[Python-Dev] Twisted Isn't Specific (was Re: Trial balloon: microthreads library in stdlib)
Andrew Dalke
dalke at dalkescientific.com
Thu Feb 15 10:36:22 CET 2007
I was the one on the Stackless list who last September or so
proposed the idea of monkeypatching and I'm including that
idea in my presentation for PyCon. See my early rough draft
at http://www.stackless.com/pipermail/stackless/2007-February/002212.html
which contains many details about using Stackless, though
none on the Stackless implementation. (A lot on how to tie things together.)
So people know, I am an applications programmer and not a
systems programmer. Things like OS-specific event mechanisms
annoy and frustrate me. If I could do away with hardware and
still write useful programs I would.
I have tried 3 times to learn Twisted. The first time I found
and reported various problems and successes. See emails at
http://www.twistedmatrix.com/pipermail/twisted-python/2003-June/thread.html
The second time was to investigate a way to report upload
progress: http://twistedmatrix.com/trac/ticket/288
and the third was to compare Allegra and Twisted
http://www.dalkescientific.com/writings/diary/archive/2006/08/28/levels_of_abstraction.html
In all three cases I've found it hard to use Twisted because
the code didn't do as I expected it to do and when something
went wrong I got results which were hard to interpret. I
believe others have similar problems and is one reason Twisted
is considered to be "a big, complicated, inseparable hairy mess."
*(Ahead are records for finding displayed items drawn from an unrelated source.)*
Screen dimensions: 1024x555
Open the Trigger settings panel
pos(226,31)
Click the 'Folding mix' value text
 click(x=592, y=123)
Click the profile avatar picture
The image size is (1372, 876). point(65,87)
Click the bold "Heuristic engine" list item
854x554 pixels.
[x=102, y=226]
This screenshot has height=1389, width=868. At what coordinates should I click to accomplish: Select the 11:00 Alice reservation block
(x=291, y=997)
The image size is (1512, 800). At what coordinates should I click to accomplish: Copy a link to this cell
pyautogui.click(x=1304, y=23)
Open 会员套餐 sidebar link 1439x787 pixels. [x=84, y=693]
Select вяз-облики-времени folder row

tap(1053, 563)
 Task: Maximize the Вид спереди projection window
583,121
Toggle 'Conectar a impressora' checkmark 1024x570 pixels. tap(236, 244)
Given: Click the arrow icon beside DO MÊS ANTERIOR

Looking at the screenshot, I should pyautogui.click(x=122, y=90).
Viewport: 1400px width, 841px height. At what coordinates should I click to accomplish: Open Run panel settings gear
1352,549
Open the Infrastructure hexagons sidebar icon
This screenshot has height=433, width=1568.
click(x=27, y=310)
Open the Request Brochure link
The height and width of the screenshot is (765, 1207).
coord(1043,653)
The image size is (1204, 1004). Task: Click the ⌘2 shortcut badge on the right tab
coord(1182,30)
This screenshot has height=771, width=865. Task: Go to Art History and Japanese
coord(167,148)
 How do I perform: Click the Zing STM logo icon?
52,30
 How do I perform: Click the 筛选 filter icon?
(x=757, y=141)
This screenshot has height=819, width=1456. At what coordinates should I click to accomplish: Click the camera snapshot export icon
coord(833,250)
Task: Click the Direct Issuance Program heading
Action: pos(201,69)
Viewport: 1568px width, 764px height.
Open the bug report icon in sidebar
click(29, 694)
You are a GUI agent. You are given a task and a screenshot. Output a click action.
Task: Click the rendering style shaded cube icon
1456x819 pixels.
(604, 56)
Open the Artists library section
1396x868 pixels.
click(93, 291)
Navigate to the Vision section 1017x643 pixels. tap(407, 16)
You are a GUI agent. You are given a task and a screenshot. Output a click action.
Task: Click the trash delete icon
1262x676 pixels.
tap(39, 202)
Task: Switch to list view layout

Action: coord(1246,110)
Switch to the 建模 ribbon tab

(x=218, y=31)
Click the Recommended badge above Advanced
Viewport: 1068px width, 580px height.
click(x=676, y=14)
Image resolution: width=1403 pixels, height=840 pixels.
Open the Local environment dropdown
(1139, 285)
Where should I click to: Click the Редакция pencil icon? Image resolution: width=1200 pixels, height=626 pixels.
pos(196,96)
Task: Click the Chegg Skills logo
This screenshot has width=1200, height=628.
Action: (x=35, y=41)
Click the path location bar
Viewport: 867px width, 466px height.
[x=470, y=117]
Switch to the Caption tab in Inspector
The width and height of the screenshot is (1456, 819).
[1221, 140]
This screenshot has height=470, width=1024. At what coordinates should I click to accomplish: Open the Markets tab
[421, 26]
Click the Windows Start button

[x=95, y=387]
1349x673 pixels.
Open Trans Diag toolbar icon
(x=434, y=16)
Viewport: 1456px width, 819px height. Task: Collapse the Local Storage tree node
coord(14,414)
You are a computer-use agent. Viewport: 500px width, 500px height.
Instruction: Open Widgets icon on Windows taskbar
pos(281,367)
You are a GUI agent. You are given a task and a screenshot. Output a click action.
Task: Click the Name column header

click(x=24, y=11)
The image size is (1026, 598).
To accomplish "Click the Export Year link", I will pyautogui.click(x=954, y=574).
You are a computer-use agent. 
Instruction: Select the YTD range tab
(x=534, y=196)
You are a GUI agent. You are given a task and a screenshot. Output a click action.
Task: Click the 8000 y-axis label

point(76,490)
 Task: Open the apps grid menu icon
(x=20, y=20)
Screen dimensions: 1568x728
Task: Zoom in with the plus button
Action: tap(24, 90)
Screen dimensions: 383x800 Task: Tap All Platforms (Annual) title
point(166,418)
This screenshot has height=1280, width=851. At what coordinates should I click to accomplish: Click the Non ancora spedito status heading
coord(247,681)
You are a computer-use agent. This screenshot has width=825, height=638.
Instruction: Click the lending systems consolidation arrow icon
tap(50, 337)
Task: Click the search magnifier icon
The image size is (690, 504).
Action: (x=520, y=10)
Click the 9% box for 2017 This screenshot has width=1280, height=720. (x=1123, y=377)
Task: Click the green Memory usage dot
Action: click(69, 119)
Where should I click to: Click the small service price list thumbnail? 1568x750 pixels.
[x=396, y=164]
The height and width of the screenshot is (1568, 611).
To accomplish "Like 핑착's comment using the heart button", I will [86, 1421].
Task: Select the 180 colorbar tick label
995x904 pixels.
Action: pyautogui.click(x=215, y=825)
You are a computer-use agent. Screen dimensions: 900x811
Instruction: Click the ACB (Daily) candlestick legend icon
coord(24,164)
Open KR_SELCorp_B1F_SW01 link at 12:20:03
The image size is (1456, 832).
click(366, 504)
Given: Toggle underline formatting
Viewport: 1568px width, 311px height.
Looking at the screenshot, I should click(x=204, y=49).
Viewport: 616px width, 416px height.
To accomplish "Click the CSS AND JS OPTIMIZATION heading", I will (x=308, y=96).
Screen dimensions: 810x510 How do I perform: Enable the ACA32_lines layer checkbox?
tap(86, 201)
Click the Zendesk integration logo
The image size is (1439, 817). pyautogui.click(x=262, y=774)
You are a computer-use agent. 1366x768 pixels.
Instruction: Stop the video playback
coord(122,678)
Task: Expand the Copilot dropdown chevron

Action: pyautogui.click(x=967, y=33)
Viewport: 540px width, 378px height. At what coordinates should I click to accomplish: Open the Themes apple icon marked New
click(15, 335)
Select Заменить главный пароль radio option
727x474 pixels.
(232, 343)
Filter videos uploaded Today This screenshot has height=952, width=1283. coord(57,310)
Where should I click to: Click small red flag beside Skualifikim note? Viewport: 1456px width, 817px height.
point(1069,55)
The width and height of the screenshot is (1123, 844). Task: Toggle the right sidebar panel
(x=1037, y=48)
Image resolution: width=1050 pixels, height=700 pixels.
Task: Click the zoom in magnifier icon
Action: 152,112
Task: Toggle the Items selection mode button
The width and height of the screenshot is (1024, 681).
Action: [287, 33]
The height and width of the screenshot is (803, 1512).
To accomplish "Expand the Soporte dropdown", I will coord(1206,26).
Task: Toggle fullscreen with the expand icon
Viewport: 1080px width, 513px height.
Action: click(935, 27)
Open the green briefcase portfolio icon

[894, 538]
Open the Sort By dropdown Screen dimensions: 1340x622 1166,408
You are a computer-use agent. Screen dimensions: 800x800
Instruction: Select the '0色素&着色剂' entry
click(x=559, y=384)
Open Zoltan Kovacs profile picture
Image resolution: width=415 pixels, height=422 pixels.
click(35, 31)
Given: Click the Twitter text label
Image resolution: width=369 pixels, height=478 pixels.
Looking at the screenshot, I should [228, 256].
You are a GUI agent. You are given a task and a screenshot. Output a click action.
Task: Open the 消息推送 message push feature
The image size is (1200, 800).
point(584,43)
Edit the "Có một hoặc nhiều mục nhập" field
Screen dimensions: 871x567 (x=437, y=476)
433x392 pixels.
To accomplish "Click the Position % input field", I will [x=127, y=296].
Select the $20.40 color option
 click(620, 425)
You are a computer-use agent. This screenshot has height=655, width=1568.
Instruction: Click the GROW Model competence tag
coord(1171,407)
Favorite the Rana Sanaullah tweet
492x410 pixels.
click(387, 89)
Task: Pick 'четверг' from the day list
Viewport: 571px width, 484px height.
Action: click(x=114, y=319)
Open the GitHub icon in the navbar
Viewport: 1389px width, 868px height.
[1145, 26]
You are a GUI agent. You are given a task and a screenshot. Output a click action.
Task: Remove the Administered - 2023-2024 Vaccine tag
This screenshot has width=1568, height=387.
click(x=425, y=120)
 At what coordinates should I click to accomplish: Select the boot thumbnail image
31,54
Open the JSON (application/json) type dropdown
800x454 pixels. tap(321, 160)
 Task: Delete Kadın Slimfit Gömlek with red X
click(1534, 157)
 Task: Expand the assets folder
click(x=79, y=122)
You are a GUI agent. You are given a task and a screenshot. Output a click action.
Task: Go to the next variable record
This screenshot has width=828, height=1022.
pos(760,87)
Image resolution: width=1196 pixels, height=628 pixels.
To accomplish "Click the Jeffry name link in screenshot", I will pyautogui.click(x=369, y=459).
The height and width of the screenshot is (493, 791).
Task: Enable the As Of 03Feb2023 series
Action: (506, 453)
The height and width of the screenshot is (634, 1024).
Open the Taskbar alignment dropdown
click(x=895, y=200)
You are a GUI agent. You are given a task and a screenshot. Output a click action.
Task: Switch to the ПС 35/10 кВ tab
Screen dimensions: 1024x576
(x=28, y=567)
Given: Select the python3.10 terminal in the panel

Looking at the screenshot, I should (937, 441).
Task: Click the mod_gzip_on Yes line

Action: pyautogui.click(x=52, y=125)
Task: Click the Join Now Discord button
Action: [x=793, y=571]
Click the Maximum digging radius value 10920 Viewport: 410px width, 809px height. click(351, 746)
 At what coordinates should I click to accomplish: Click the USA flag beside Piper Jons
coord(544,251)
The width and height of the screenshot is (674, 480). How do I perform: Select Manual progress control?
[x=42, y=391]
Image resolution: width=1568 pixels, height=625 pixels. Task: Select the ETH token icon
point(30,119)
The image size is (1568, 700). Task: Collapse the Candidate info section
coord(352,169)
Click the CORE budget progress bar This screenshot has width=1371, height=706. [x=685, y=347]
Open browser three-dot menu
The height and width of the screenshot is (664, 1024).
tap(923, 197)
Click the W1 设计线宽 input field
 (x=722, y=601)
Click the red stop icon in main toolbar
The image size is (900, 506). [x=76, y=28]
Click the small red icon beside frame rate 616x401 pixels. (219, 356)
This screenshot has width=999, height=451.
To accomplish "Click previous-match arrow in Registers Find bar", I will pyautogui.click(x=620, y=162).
I find the Stackless code also hard to understand. Eg,
I don't know where the watchdog code is for the "run()"
command. It uses several layers of macros and I haven't
been able get it straight in my head. However, so far
I've not run into strange errors in Stackless that I
have in Twisted.
I find the normal Python code relatively easy to understand.
Stackless only provides threadlets. It does no I/O.
Richard Tew developed a "stacklesssocket" module which emulates
the API for the stdlib "socket" module. I tweaked it a
bit and showed that by doing the monkeypatch
import stacklesssocket
import sys
sys.modules["socket"] = stacklesssocket
then code like "urllib.urlopen" became Stackless compatible.
Eg, in my PyCon talk draft I show something like
import slib
# must monkeypatch before any other module imports "socket"
slib.use_monkeypatch()
import urllib2
import time
import hashlib
def fetch_and_reverse(host):
t1 = time.time()
s = urllib2.urlopen("http://"+host+"/").read()[::-1]
dt = time.time() - t1
digest = hashlib.md5(s).hexdigest()
print "hash of %r/ = %s in %.2f s" % (host, digest, dt)
slib.main_tasklet(fetch_and_reverse)("www.python.org")
slib.main_tasklet(fetch_and_reverse)("docs.python.org")
slib.main_tasklet(fetch_and_reverse)("planet.python.org")
slib.run_all()
where the three fetches occur in parallel.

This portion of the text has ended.